File linkchecker.spec of Package linkchecker
#
# spec file for package linkchecker (Version 4.9)
#
# Copyright (c) 2008 SUSE LINUX Products GmbH, Nuernberg, Germany.
# This file and all modifications and additions to the pristine
# package are under the same license as the package itself.
#
# Please submit bugfixes or comments via http://bugs.opensuse.org/
#
# norootforbuild
Name: linkchecker
%define _prefix /usr
BuildRequires: python-devel python-xml
Requires: tidy
Url: http://linkchecker.sourceforge.net
License: GPL v2 or later
Group: Productivity/Networking/Web/Utilities
Summary: Check Websites and HTML Documents for Broken Links
Version: 4.9
Release: 1
Source0: %{name}-%{version}.tar.bz2
BuildRoot: %{_tmppath}/%{name}-%{version}-build
Prefix: %{_prefix}
%description
LinkChecker checks websites and HTML documents for broken links.
Features are:
* recursive checking
* multithreaded
* output in colored or normal text, HTML, SQL, CSV, XML or a sitemap
graph in different formats
* HTTP/1.1, HTTPS, FTP, mailto:, news:, nntp:, Gopher, Telnet and
local file links support
* restriction of link checking with regular expression filters for
URLs
* proxy support
* username/password authorization for HTTP and FTP
* robots.txt exclusion protocol support
* i18n support
* a command line interface
* a (Fast)CGI web interface (requires HTTP server)
Authors:
--------
Bastian Kleineidam <calvin@users.sourceforge.net>
%prep
%setup -q
cp -a doc/examples .
for file in `grep -rl python2.4 .` ; do
sed -i -e "s@python2.4@python2.5@g" $file
done
%build
env CFLAGS="%{optflags} -fno-strict-aliasing" python setup.py build
%install
python setup.py install --root=%{buildroot} --prefix=%{_prefix} --record-rpm=INSTALLED_FILES.in
# 'brp-compress' compresses the manpages without distutils knowing.
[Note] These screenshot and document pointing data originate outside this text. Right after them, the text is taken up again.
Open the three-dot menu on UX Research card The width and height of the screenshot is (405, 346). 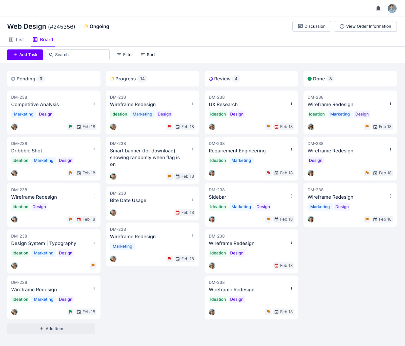tap(292, 103)
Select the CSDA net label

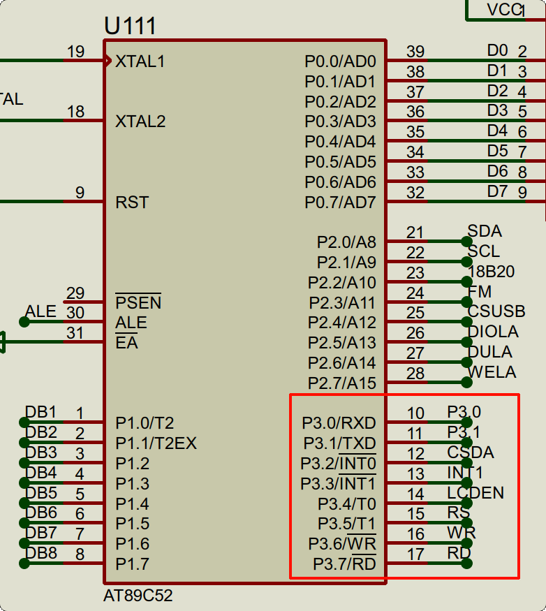[471, 452]
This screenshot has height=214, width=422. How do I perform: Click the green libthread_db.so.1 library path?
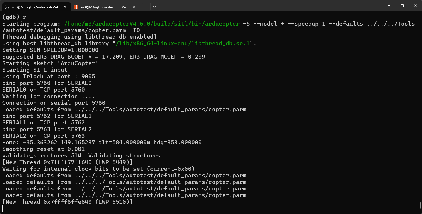coord(183,44)
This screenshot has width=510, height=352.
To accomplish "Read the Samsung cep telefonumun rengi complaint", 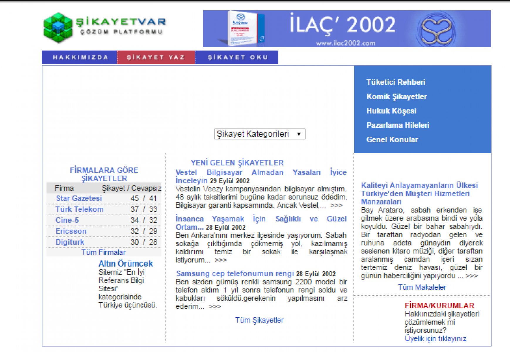I will pos(235,274).
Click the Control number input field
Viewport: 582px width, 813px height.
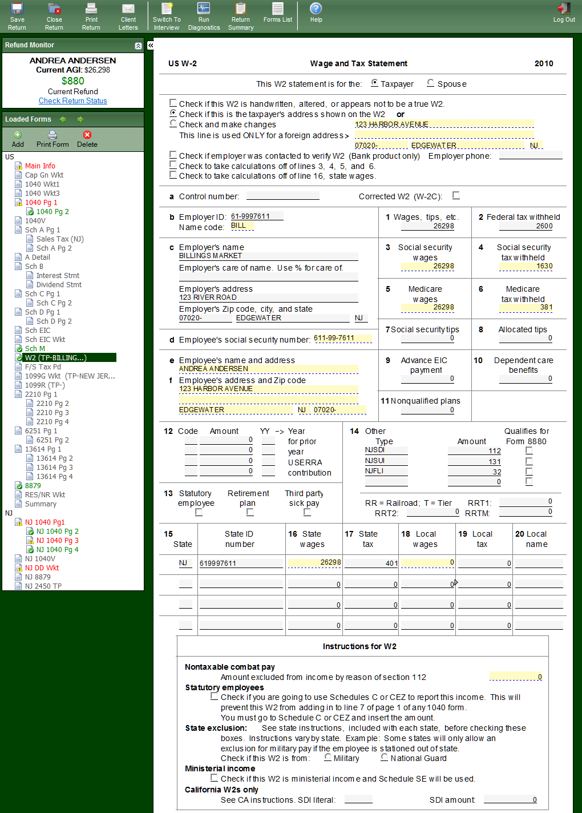pos(282,196)
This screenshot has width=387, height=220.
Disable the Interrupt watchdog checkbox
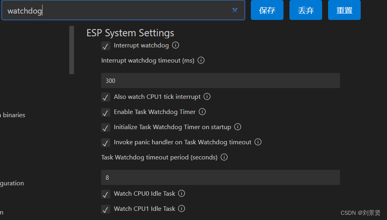pos(106,46)
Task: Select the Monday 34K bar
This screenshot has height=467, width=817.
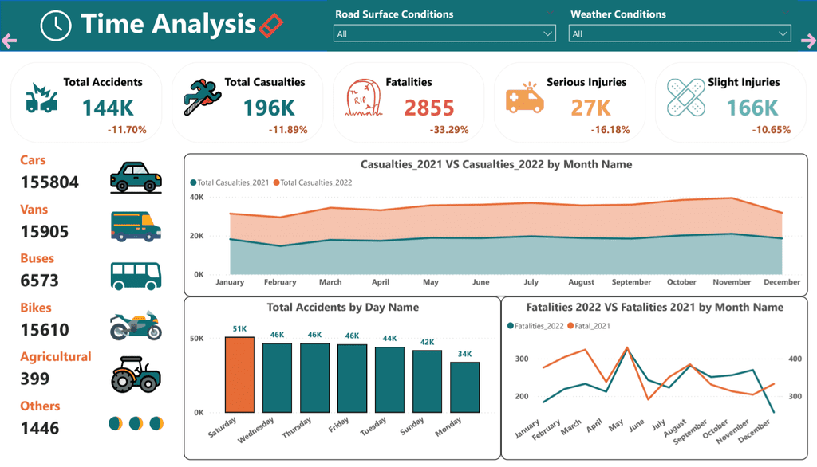Action: (x=465, y=387)
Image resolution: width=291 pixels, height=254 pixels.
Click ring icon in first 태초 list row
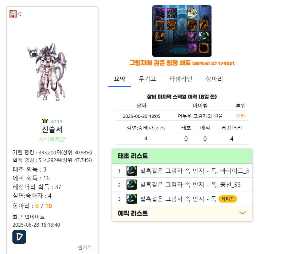pos(132,171)
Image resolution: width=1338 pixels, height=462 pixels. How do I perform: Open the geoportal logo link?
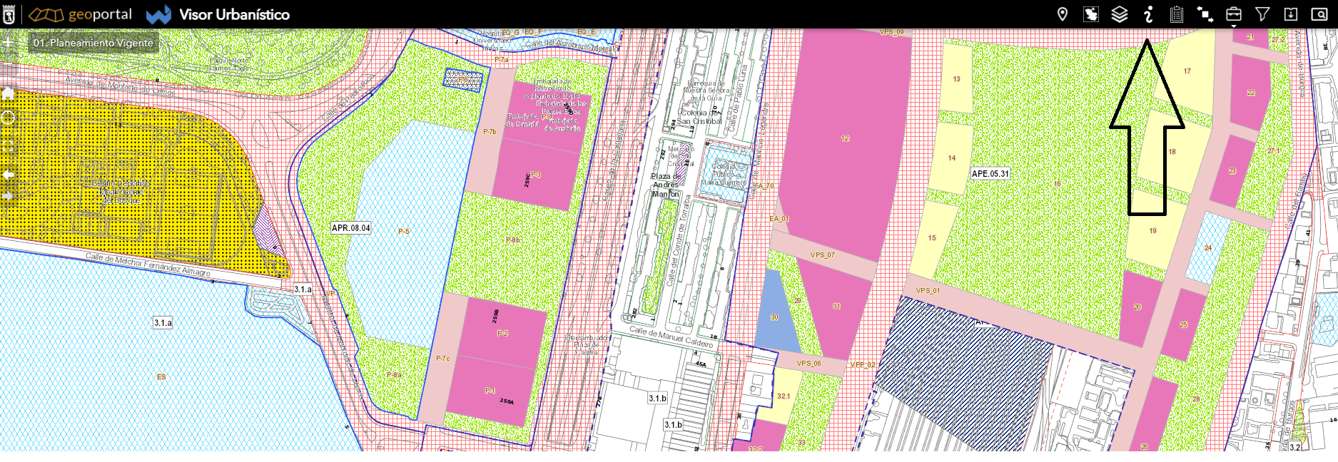(x=80, y=14)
# So append ".gz" suffixes to the affected manpage filenames.
sed -i -e 's@/usr/share/man/man\([[:digit:]]\)/\(.\+\.[[:digit:]]\)$@%doc /usr/share/man/man\1/\2.gz@g' INSTALLED_FILES.in
sed -i -e 's@/usr/share/man/de/man\([[:digit:]]\)/\(.\+\.[[:digit:]]\)$@%doc /usr/share/man/de/man\1/\2.gz@g' INSTALLED_FILES.in
sed -i -e 's@/usr/share/man/fr/man\([[:digit:]]\)/\(.\+\.[[:digit:]]\)$@%doc /usr/share/man/fr/man\1/\2.gz@g' INSTALLED_FILES.in
rm -rf examples
mv %{buildroot}%{_datadir}/%{name}/examples ./
grep -F -v /usr/share/linkchecker/examples INSTALLED_FILES.in > INSTALLED_FILES
rm -rf doc/examples
#%clean
#rm -rf %{buildroot}
%files -f INSTALLED_FILES
%defattr(-,root,root)
%doc examples TODO.txt doc/ cgi-bin/lconline/ README.txt
%changelog
* Tue Apr 29 2008 pth@suse.de
- Update to 4.9:
* Parse Shockwave Flash (SWF) for URLs to check
* Don't parse <script for=""> attributes since they specify IDs,
not URLs.
* Fix bash filename completion script:
- add missing COMPREPLY variable
- support whitespace in files using "-o filenames" bash completion
option
- support subdirs by adding a FileCompleter argument matcher to
optcomplete.autocomplete()
* Prevent unicode errors when an email address contains non-ascii
characters.
* Workaround for buggy servers that break protocol synchronization of
persistent HTTP connections.
* Properly fall back to DNS A requests when no MX host could be found
for a mailto: URL.
* Double Ctrl-C aborts checking immediately, without cleanup.
* Internal patterns now accept URLs with and without "www." prefixes
as default. This allows sites to check that use both variants.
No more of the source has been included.